- GIVEN PROBLEM -
Collect every line in the records that contains the string "height", and only match where the capitalization is the same.

- DATA TO USE -
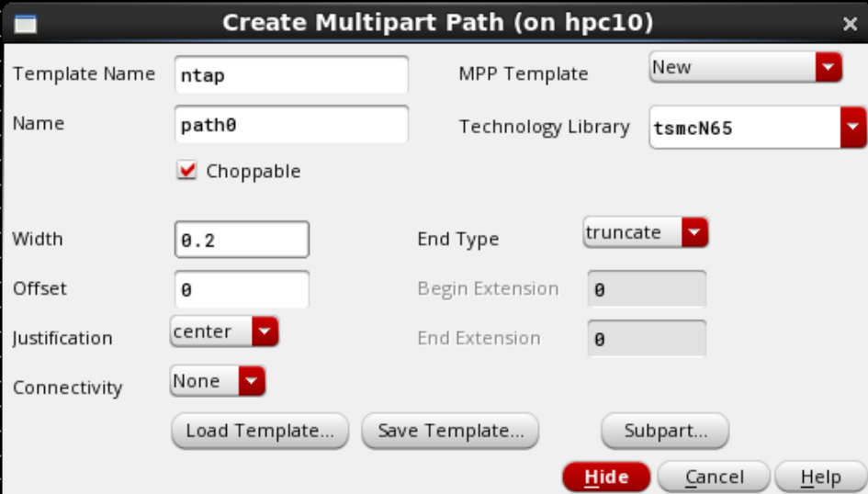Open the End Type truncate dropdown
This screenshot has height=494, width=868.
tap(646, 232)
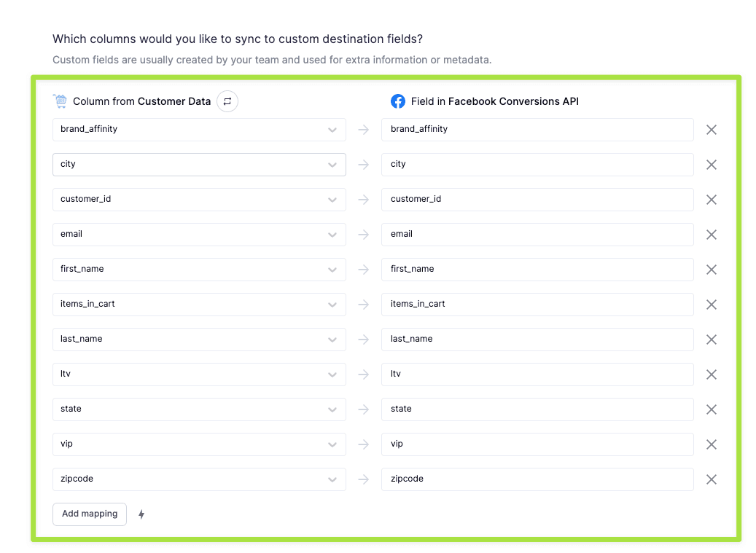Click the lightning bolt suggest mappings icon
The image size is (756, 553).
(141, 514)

- WRITTEN SOLUTION -
This screenshot has height=494, width=868.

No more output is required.